### Selected text
Axiata Registers Excellent Growth in All Key Metrics; Profit Before Tax at RM2 Billion Mark - Axiata on Track to Meet Headline KPIs
- Normalised PATAMI grew 10.3% YTD, 12.2% YoY
- Data continues to be main driver for Celcom, XL and Dialog up 16%, 68% and 54% on a YTD basis respectively
- Dialog and Robi continues significant growth trajectory, with double digit revenue growth of 23% and 26% YTD respectively
- Group announces interim dividends of 8 sen per share
Kuala Lumpur, August 30, 2012 – Axiata Group Berhad, (“Axiata”), today announced its un-audited results for the second quarter of 2012. Strong growth trends were seen across all major operating companies (“OpCos”), in almost all financial metrics against a backdrop of challenging macro-economic conditions and currency fluctuations. Revenue for the quarter was up 9.3% year-on-year (“YoY”) to RM4.4 billion from continuous overall performance from almost all OpCos, particularly, Celcom, XL, Dialog4 and Robi5. More substantially and despite investment for the future, Earnings Before Interest, Tax, Depreciation and Amortisation (“EBITDA”) grew by the same percentage up 9.2% in the same period to RM2 billion, partly due to ongoing strategic cost initiative programmes. At constant currency, revenue and EBITDA would have been higher at 13.3% and 13.0% respectively. EBITDA margin remained stable at 43.5% YoY. Profit After Tax and Minority Interest (“PATAMI”) was up 0.5% reflecting high level of CAPEX being rolled out across Indonesia to take advantage of the data wave. After adjusting for exceptional items, such as impairment, FOREX and tax incentives, normalised Group PATAMI was up by 12.2% YoY to RM717 million.
On a year-to-date (“YTD”) basis, comparing first half 2011 to first half 2012, revenue was up 9% year-on-year to RM9 billion. EBITDA grew by 7% in the same period to RM4 billion. Profit Before Tax (“PBT”) for first half 2012 was at RM2 billion. PATAMI was up 1.7% and normalised PATAMI grew by 10.3% to RM1.4 billion from continued focus on operational improvements in all businesses.
On a quarterly basis, growth for the Group also saw tremendous traction. EBITDA outpaced revenue, up by almost 7%. PATAMI in the period was RM667 million up by 17.9% and normalized PATAMI up by 4.4%.
Regional mobile subscribers for the Group saw strong growth up 22% YoY, now surpassing 210 million, making the Group one of the largest telcos in the region.
Axiata enters in the second half of the year in a position of strength with RM6.5 billion in cash and balance sheet significantly strengthened. The cash position was maintained despite the RM1.3 billion dividend payout in the quarter.
In light of Axiata's strong cash position, the Board of Directors has declared an interim tax exempt dividend under single tier system of 8 sen per share for the financial year ending 31 December 2012.

[Dataset records]

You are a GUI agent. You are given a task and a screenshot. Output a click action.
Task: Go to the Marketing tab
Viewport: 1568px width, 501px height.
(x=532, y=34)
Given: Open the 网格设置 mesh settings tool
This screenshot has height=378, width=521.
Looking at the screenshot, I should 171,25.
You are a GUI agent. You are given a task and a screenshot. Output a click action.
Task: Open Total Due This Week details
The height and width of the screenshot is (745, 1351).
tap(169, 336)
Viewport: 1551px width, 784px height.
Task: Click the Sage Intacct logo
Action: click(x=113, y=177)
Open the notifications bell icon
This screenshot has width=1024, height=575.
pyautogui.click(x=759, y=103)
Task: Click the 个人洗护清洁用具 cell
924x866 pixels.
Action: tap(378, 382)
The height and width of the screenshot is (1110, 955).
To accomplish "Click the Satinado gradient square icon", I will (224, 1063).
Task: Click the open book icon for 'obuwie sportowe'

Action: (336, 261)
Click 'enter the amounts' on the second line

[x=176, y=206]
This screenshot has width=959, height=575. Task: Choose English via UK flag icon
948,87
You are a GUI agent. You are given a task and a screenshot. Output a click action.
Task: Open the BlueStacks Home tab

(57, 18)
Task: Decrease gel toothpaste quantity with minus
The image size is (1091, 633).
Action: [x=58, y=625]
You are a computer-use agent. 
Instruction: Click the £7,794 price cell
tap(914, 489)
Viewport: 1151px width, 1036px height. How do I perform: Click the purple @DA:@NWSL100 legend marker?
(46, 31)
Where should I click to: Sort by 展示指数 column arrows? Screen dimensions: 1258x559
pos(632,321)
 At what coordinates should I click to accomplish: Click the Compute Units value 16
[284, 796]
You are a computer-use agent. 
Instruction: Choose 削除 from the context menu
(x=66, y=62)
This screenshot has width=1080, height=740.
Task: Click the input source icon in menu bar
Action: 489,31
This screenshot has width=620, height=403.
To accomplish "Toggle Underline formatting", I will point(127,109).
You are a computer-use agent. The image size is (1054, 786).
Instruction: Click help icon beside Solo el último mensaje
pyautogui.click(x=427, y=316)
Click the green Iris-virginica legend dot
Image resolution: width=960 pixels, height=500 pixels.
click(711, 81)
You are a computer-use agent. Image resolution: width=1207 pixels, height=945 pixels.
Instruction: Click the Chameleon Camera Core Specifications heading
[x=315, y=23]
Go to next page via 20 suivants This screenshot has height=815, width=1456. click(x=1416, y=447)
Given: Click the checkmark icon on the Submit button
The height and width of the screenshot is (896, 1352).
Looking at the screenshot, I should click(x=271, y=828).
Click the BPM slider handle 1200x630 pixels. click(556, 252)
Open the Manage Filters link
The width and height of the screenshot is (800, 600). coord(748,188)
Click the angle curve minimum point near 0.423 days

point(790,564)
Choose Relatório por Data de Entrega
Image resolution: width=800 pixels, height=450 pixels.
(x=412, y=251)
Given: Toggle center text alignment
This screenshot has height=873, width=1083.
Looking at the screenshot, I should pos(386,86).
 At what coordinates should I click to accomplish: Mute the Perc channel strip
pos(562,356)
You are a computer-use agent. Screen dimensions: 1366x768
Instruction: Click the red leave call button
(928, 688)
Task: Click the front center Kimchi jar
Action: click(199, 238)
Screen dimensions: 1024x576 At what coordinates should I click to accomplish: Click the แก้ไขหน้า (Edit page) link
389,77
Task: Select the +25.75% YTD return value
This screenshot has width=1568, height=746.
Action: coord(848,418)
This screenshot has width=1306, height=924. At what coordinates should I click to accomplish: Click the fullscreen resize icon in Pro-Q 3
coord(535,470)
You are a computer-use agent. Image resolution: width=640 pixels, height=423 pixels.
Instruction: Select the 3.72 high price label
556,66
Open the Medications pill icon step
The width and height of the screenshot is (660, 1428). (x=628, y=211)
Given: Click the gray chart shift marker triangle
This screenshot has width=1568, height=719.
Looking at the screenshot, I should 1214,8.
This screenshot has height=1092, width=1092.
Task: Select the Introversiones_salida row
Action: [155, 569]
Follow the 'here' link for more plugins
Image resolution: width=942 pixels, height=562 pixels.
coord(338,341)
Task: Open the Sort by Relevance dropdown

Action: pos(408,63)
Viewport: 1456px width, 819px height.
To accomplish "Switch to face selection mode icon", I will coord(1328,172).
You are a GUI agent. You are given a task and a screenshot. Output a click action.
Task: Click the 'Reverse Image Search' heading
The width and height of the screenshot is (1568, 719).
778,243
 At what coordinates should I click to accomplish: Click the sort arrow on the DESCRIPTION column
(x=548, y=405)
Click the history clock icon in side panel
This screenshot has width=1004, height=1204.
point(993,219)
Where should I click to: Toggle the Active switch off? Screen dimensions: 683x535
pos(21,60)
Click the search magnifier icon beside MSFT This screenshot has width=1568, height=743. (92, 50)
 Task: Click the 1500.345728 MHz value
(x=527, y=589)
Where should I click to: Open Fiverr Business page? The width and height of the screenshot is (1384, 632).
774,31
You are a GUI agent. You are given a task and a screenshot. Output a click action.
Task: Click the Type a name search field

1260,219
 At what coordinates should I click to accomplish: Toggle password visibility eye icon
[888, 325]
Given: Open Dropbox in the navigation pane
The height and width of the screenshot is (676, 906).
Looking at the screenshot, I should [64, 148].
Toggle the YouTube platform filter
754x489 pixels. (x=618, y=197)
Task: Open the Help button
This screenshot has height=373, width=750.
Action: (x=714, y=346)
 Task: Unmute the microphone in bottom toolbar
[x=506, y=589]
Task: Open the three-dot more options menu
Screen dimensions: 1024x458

### Aim of the task
Please write out the stretch of the earnings release from "On a year-to-date" through "in the region.", word for word. The material has no connection to the earnings release.

### Response
On a year-to-date (“YTD”) basis, comparing first half 2011 to first half 2012, revenue was up 9% year-on-year to RM9 billion. EBITDA grew by 7% in the same period to RM4 billion. Profit Before Tax (“PBT”) for first half 2012 was at RM2 billion. PATAMI was up 1.7% and normalised PATAMI grew by 10.3% to RM1.4 billion from continued focus on operational improvements in all businesses.
On a quarterly basis, growth for the Group also saw tremendous traction. EBITDA outpaced revenue, up by almost 7%. PATAMI in the period was RM667 million up by 17.9% and normalized PATAMI up by 4.4%.
Regional mobile subscribers for the Group saw strong growth up 22% YoY, now surpassing 210 million, making the Group one of the largest telcos in the region.